Substring manipulation API

Overview

// typedefs

typedef struct te_substring_t te_substring_t;
typedef enum te_substring_mod_op te_substring_mod_op;

// enums

enum te_substring_mod_op;

// structs

struct te_substring_t;

// global functions

static void te_substring_invalidate(te_substring_t* substr);
static bool te_substring_is_valid(const te_substring_t* substr);
static bool te_substring_past_end(const te_substring_t* substr);
static void te_substring_till_end(te_substring_t* substr);
static bool te_substring_extract_buf(char* dst, const te_substring_t* src);
static bool te_substring_extract(te_string* dst, const te_substring_t* src);
int te_substring_compare(const te_substring_t* substr1, const te_substring_t* substr2);
int te_substring_compare_str(const te_substring_t* substr, const char* str);
bool te_substring_find(te_substring_t* substr, const char* str);
char te_substring_span(te_substring_t* substr, const char* cset, bool inverted);
size_t te_substring_skip(te_substring_t* substr, char skip, size_t at_most);
bool te_substring_strip_prefix(te_substring_t* substr, const char* prefix);
bool te_substring_strip_suffix(te_substring_t* substr, const char* suffix);
bool te_substring_strip_uint_suffix(te_substring_t* str, uintmax_t* suffix_val);
size_t te_substring_modify(te_substring_t* substr, te_substring_mod_op op, const char* fmt, ...);
size_t size_t te_substring_modify_va(te_substring_t* substr, te_substring_mod_op op, const char* fmt, va_list args);
size_t te_substring_replace(te_substring_t* substr, const char* fmt, ...);
size_t size_t te_substring_replace_va(te_substring_t* substr, const char* fmt, va_list args);
bool te_substring_insert_sep(te_substring_t* substr, char sep, bool at_bol);
bool te_substring_copy(te_substring_t* dst, const te_substring_t* src, te_substring_mod_op op);
bool te_substring_advance(te_substring_t* substr);
bool te_substring_limit(te_substring_t* substr, const te_substring_t* limit);
size_t te_string_replace_all_substrings(te_string* str, const char* new, const char* old);
bool te_string_replace_substring(te_string* str, const char* new, const char* old);

// macros

#define TE_SUBSTRING_INIT(base_)

Detailed Documentation

Typedefs

typedef struct te_substring_t te_substring_t

Structure for describing a piece of string

typedef enum te_substring_mod_op te_substring_mod_op

The mode of operation for substring modifications.

Global Functions

static void te_substring_invalidate(te_substring_t* substr)

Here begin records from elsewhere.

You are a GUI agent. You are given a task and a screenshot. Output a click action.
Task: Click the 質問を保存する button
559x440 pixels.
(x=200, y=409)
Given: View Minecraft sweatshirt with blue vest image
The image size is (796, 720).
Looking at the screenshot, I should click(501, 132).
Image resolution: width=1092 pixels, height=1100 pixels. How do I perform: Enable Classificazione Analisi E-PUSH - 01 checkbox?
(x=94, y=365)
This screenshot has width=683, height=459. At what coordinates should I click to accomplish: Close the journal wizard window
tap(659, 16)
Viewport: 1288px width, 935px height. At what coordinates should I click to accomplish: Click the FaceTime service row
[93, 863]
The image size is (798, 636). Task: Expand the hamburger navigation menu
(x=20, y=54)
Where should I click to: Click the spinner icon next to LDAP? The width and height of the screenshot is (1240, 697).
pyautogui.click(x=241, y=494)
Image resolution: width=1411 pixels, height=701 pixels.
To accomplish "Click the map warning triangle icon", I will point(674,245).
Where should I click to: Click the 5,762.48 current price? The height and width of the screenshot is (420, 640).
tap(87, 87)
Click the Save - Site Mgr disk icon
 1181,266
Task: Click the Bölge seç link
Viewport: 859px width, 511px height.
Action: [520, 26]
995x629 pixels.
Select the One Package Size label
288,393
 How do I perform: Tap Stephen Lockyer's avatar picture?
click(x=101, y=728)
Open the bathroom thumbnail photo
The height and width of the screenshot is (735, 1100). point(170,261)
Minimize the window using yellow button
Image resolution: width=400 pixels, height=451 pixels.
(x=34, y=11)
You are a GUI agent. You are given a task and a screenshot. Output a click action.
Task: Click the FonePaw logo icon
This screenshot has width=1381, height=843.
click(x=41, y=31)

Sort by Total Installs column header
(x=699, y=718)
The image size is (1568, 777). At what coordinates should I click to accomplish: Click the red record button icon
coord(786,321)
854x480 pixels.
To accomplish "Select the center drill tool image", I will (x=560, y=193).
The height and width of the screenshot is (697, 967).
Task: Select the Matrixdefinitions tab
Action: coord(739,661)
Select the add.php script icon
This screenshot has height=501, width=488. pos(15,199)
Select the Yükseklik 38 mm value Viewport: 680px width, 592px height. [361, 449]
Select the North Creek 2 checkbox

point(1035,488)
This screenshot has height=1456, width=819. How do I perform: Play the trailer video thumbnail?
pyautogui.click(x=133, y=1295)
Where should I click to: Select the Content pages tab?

Invalidate the substring so that it would be treated as pointing nowhere.

Parameters:

substr

Substring.

static bool te_substring_is_valid(const te_substring_t* substr)

Check that substring is valid.

The substring is considered valid if it is completely contained within its base string or if it has a length of zero and points right after the end of its base string.

Parameters:

substr

Substring.

Returns:

true if the substring is valid.

static bool te_substring_past_end(const te_substring_t* substr)

Check whether a substring points past the end of its base string.

If it is true, replacing a substring would effectively append data to the base string.

Parameters:

substr

Substring.

Returns:

true if the substring is valid and points past the end of its base string.

static void te_substring_till_end(te_substring_t* substr)

Extend the length of the substring to reach the end of its base string.

Parameters:

substr

Substring.

static bool te_substring_extract_buf(char* dst, const te_substring_t* src)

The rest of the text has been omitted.